I had always been comfortable in the church and comfortable professing my Catholic faith. And I can say that I was very fortunate (blessed would be a better word) at having a personal experience of Jesus Christ at the age of eighteen. In Protestant terminology, I "got saved" or "accepted Jesus Christ as my Lord and Saviour" - the latter being a much more accurate description of what happened.

I don't hold though with "being saved" once for all; even St. Paul says

Therefore, my dear friends, as you have always obeyed—not only in my presence, but now much more in my absence—continue to work out your salvation with fear and trembling (Philippians 2:12-18)
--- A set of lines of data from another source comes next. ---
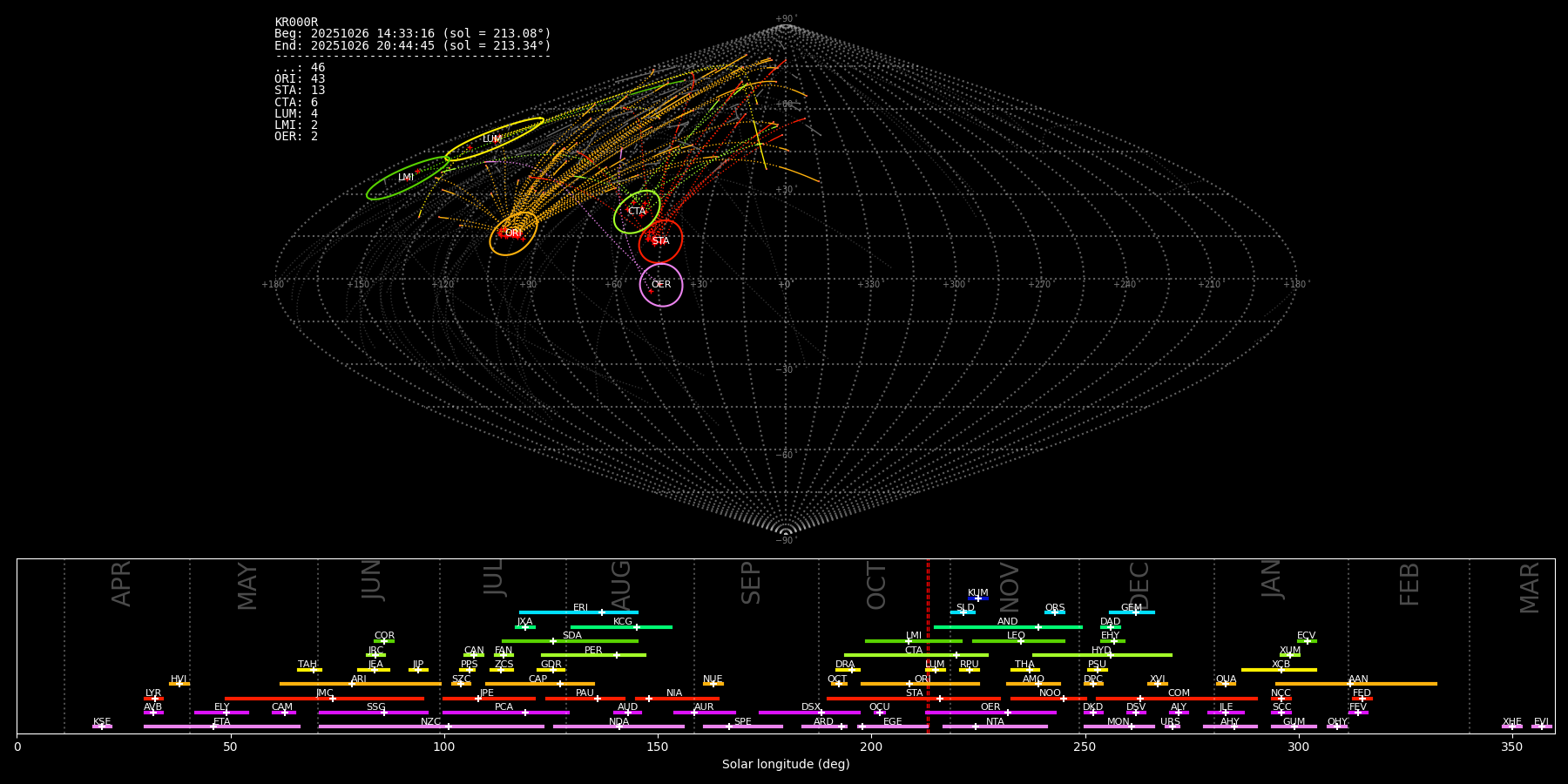Viewport: 1568px width, 784px height.
Task: Click the KR000R station ID text
Action: [296, 22]
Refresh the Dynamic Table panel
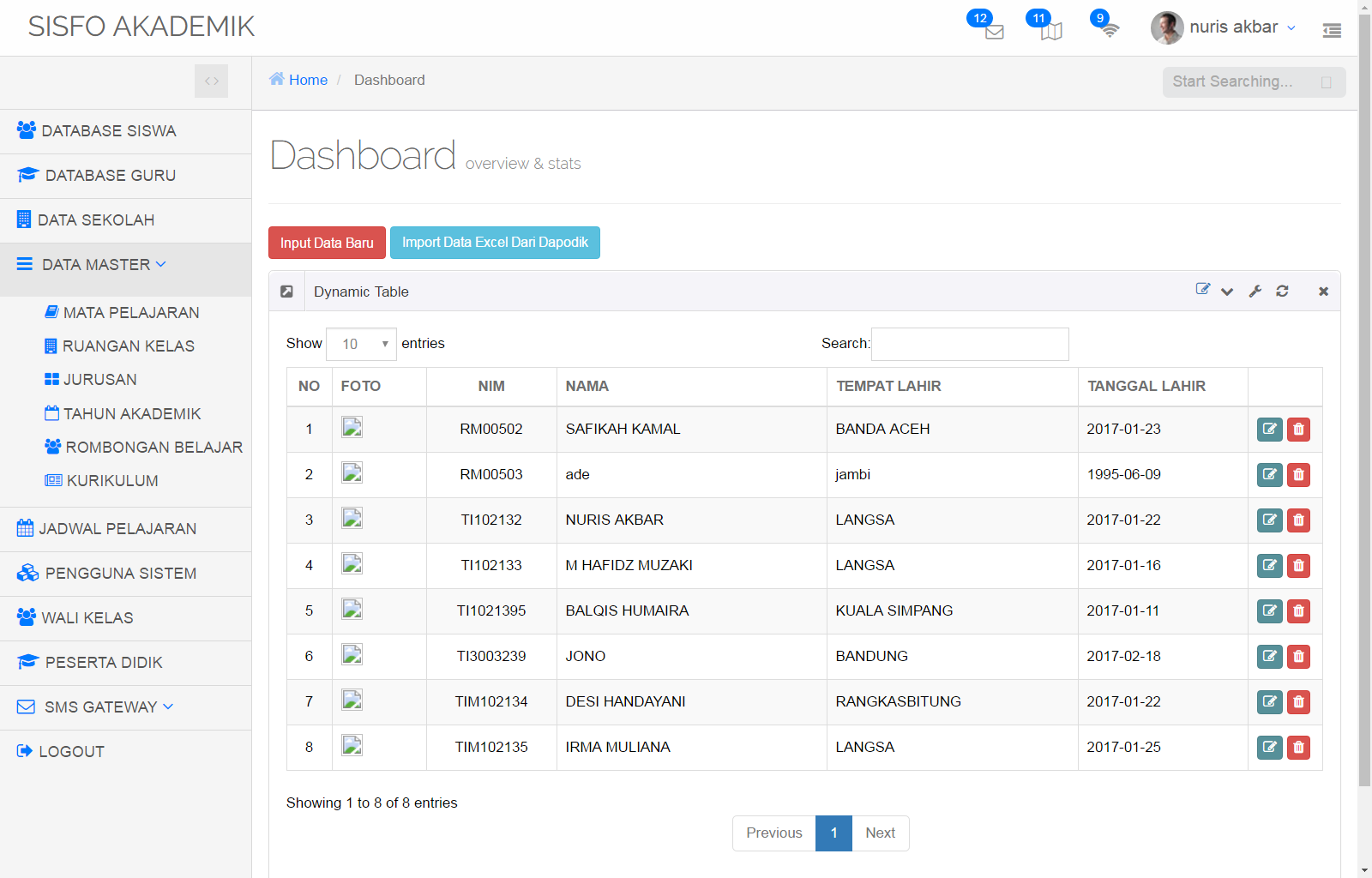Viewport: 1372px width, 878px height. (x=1282, y=292)
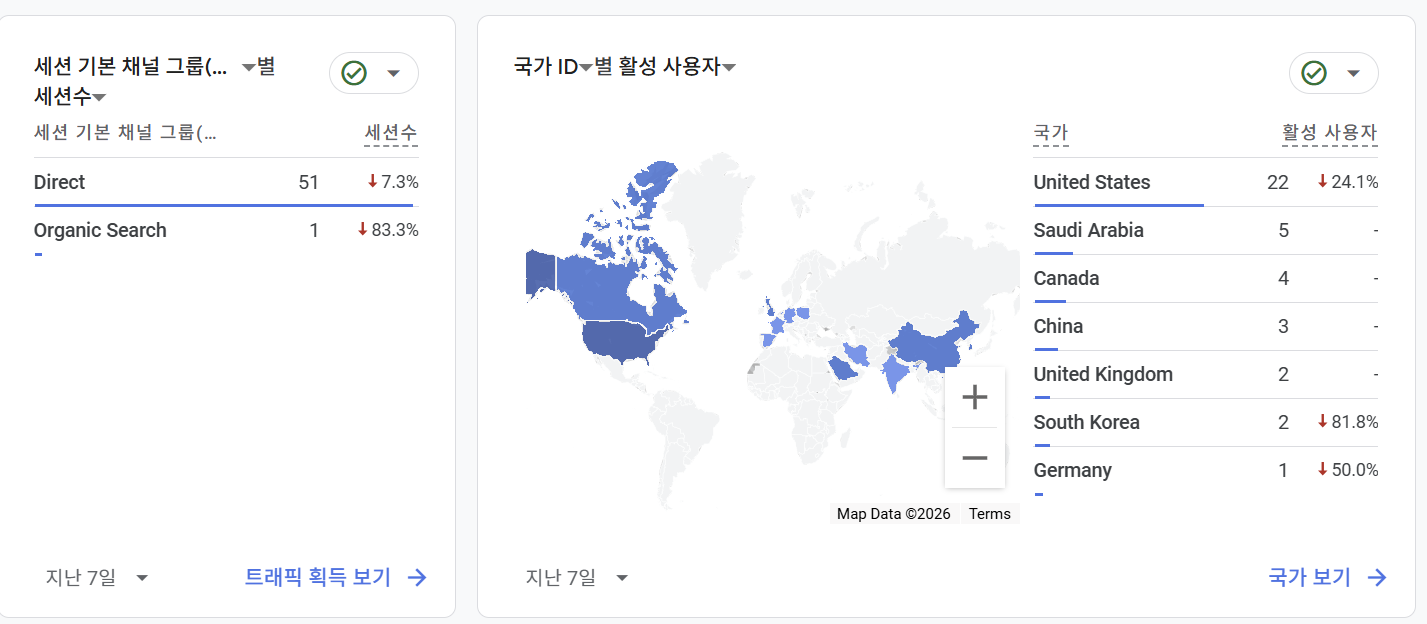Open 트래픽 획득 보기 report link
Viewport: 1427px width, 624px height.
[x=318, y=577]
I do believe that, at some point, we have a choice to make, whether or not we accept God's revelation of Himself in His son Jesus, but making that choice certainly does not ensure eternal bliss in heaven. Faith and works go hand in hand; faith that does not manifest itself in a transformed life is dead. I am sure there is tons written on this subject, and I am not going to venture to add anything to that vast library of insight.

But remaining Catholic? I will readily admit there are many problems with the Catholic Church and sometimes, many Protestant churches look a whole lot more appealing. So why do I stay in the Catholic church? Well, it's that incredibly important fact that, as a Catholic, I really do believe that that piece of bread on the altar becomes the Body of Christ and that wine really does become His blood. So how could I forsake that for any other church, because they don't have that?

No matter what else goes on in the Church, that reality is central for me and probably for most Catholics who remain Catholic (at least if they have thought about it).

Sometimes, it is difficult to defend being Catholic, and these days one does feel on the defensive. I love the way Protestants know the Scriptures; they put us to shame. I wish Catholics realised how incredibly important reading the Bible was. But it is not stressed in our churches. Perhaps because every daily Mass has quite a lot of Scripture in it, with the epistle, the gospel, a psalm and sometimes a second reading from the Old Testament as well. Offering Bible studies is something that Catholics would do well to learn from our Protestant brethren.

Last night, someone said to me that he read "you know you are in the right church, when you can look around and see the whole gamut of society there". That resounded with me. I go to daily Mass at St. Mary's Basilica in Halifax and the 5:15 pm Mass is a hodge-podge of people. From Keith with his loud out-of-tune singing and vigorous responses, to the man from the Nova Scotia hospital who genuflects to the north, south, east and west while crossing himself multiple times, to the aboriginal woman who has only one dress and no teeth but kneels reverently through Mass without ever once receiving Communion, to the ex-military man who gets visibly upset when anyone does anything out of line. The entire cross-section of our crazy world is there, from the poorest of the poor to the university professor to the retired doctor to the middle-aged housewife to the Chinese university student, there is no escaping all those people you would never choose to share any experience with. But there we are at Mass and that is what makes my Church truly Catholic - we all become one, everyone is accepted, there is no homogeneity in this congregation. We have an African family at some masses with their three noisy children, a Korean woman who is so incredibly genteel, a blind woman who feels her way back to her pew by counting the wooden posts, a Chinese woman with her four lovely children, on Saturdays we have two of the shortest women in Halifax - one black, one white. All belong here, all can enter here and take the front row. This Church is home to them all.

And that is what makes it home for me as well.

Thanks to Bruce for his insightful remark.

1 comment:

Rebecca said...

Something that most people do not know (and I did not know until recently) is that most orthodox Anglicans (NOT modern Anglicans nor mainline Episcopalians) believe in the true presence as well. Not that I'm trying to convert you or anything. :) But this came as a pleasant surprise to me.